◆ Your assignment
Print the line containing "At what coordinates" and all lines after it, unchanged, through the end of the data. Leave the pictures out.

◆ Dataset excerpts
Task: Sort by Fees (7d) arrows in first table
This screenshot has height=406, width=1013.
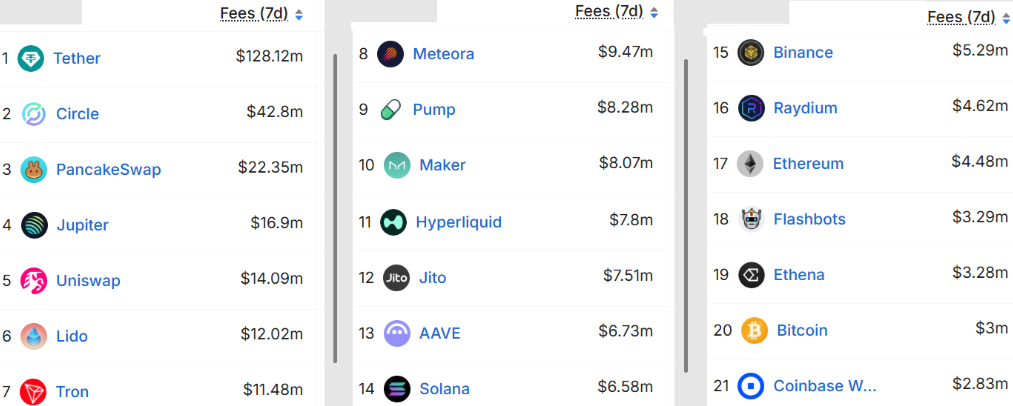Action: coord(298,15)
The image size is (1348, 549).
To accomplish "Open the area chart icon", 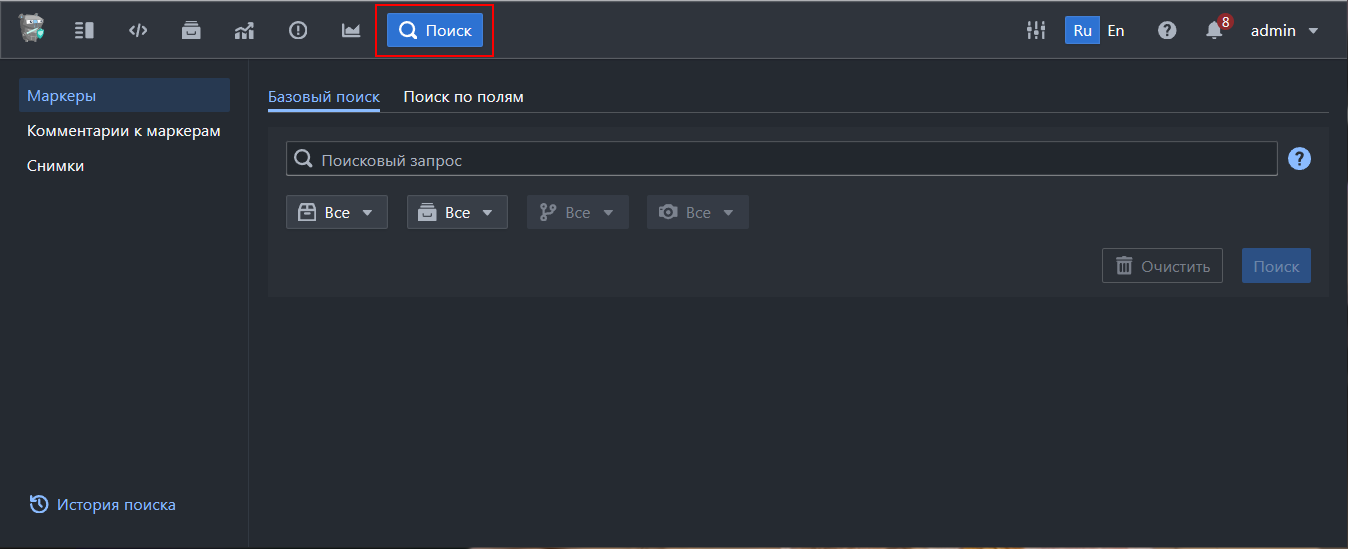I will (351, 30).
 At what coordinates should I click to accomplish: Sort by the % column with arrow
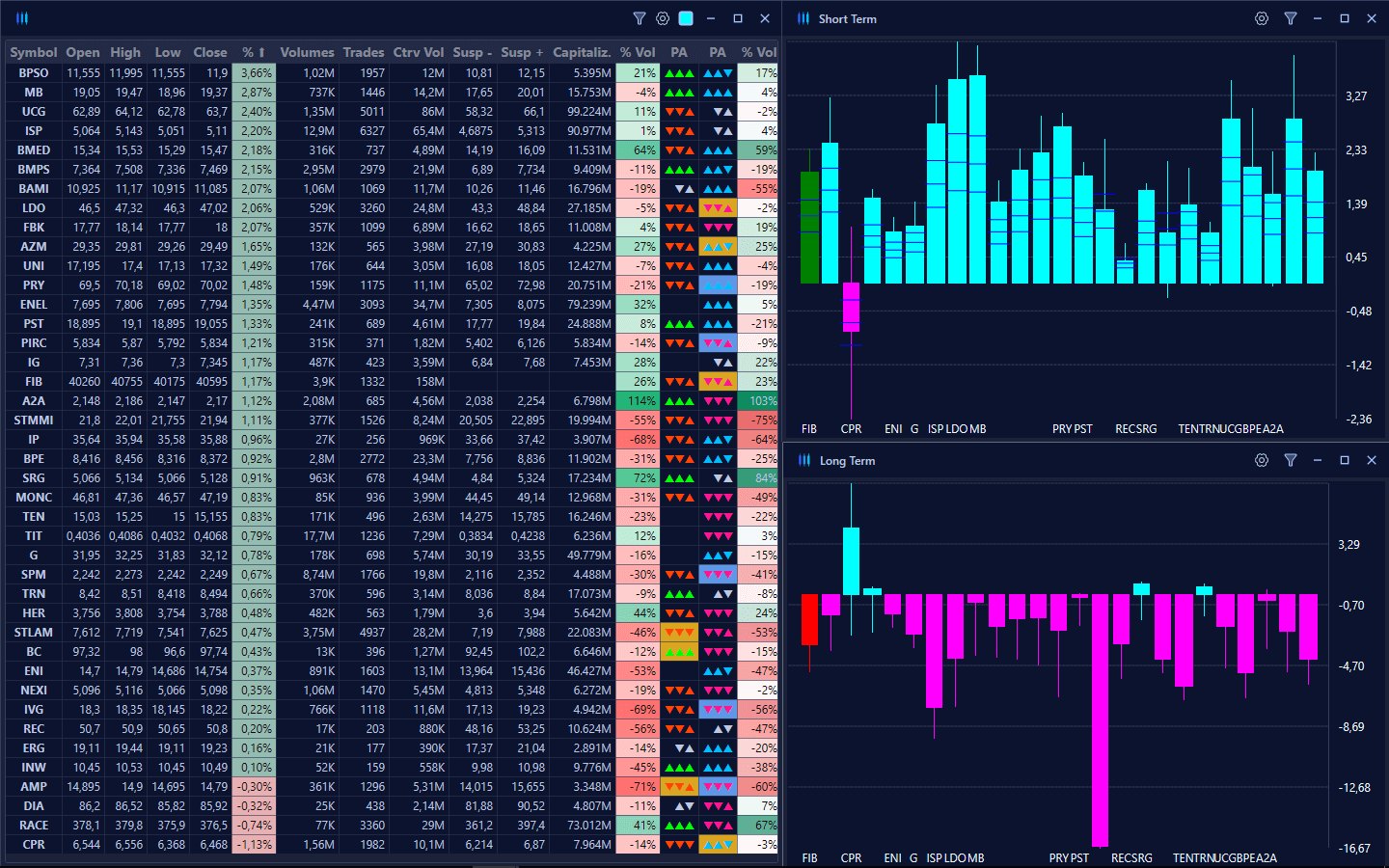pyautogui.click(x=254, y=52)
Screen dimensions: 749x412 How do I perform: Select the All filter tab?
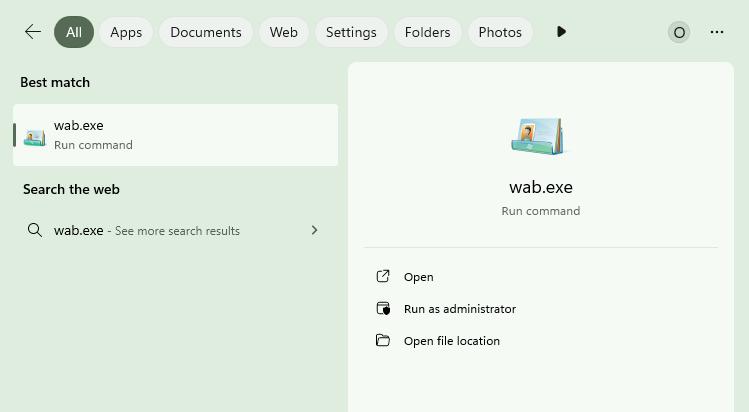74,32
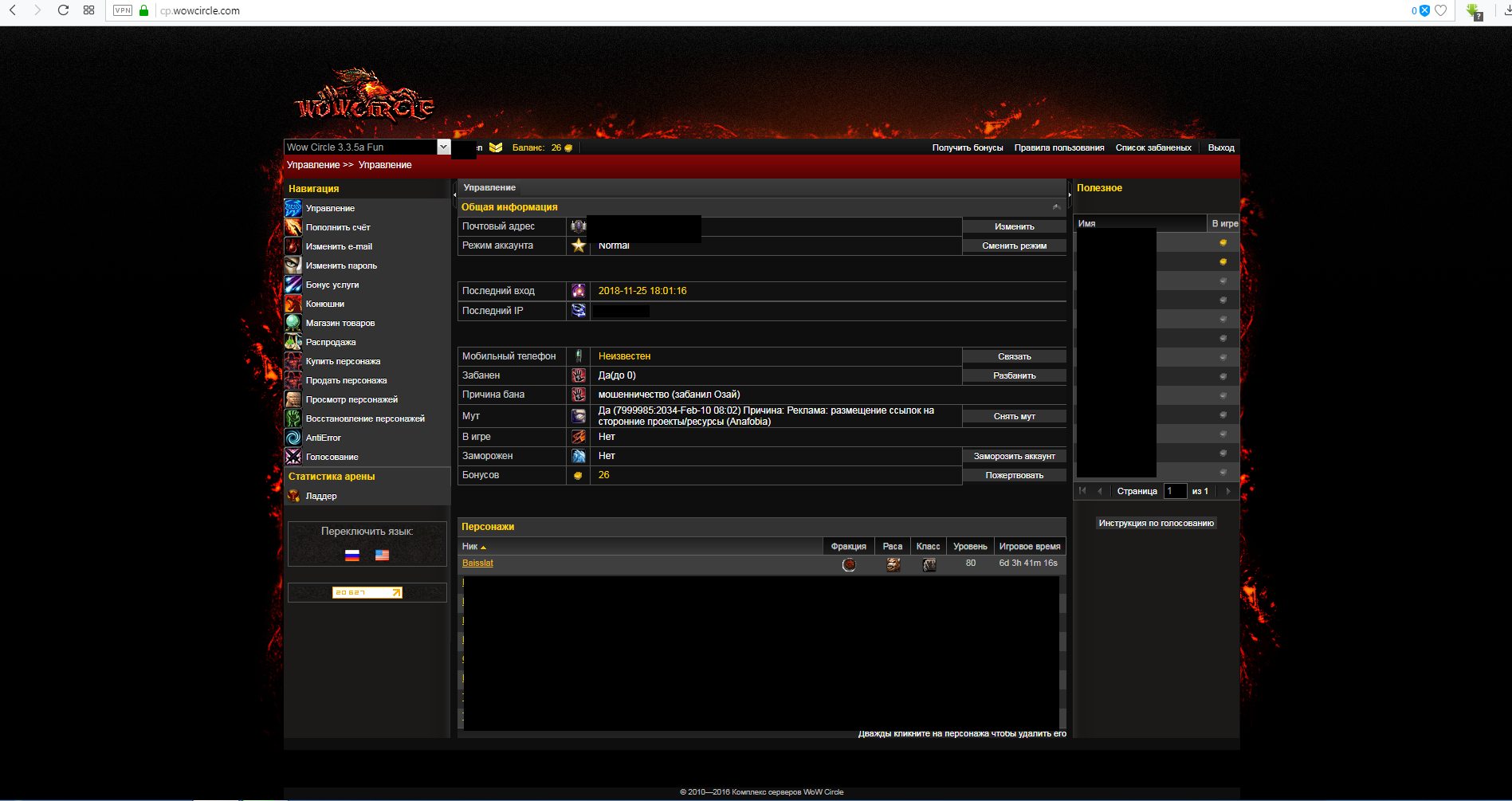The height and width of the screenshot is (801, 1512).
Task: Sort characters by Ник column header
Action: (470, 547)
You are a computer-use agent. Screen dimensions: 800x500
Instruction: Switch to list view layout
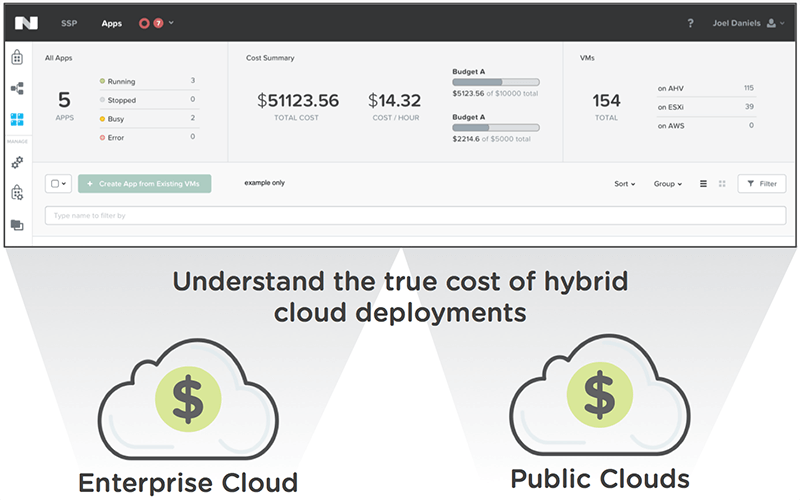tap(703, 184)
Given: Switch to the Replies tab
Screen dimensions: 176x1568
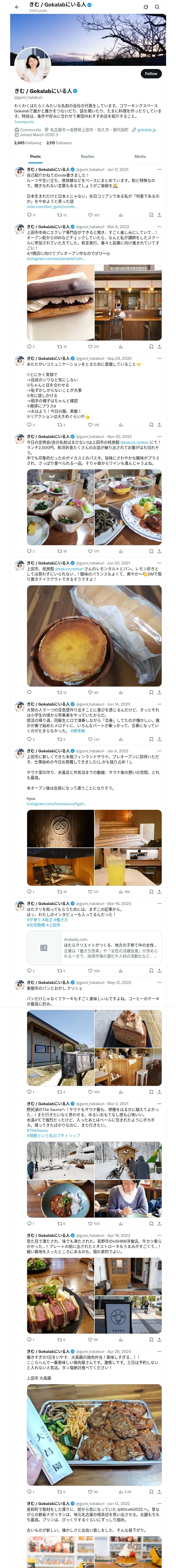Looking at the screenshot, I should [x=87, y=157].
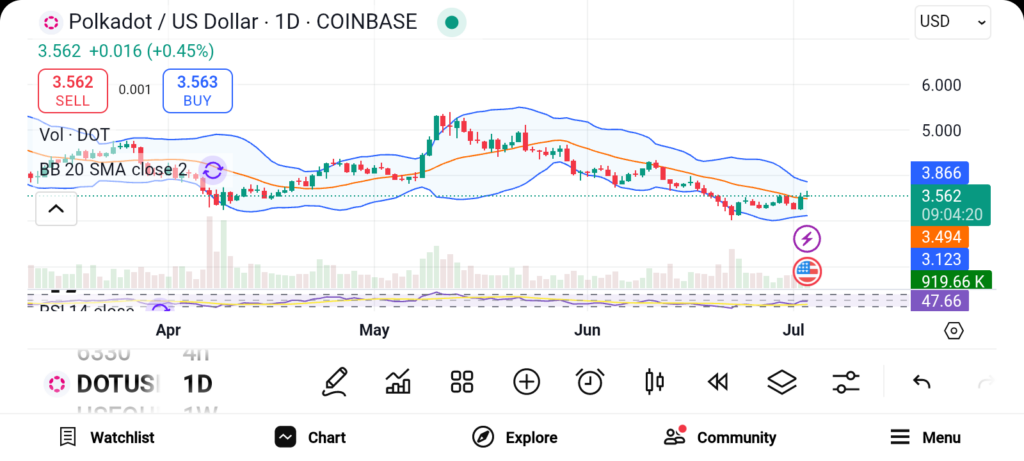Change the 1D interval selector

[x=197, y=384]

◆ Response to this exercise
 At what coordinates should I click to accomplish: Sort by the % column with arrow
pyautogui.click(x=254, y=52)
Screen dimensions: 749x412 How do I perform: Select the All filter tab?
74,32
The height and width of the screenshot is (801, 1512).
Task: Sort characters by Ник column header
Action: (470, 547)
You are a computer-use agent. Screen dimensions: 800x500
Instruction: Switch to list view layout
tap(703, 184)
Given: Switch to the Replies tab
Screen dimensions: 176x1568
Looking at the screenshot, I should [x=87, y=157].
Change the 1D interval selector

[x=197, y=384]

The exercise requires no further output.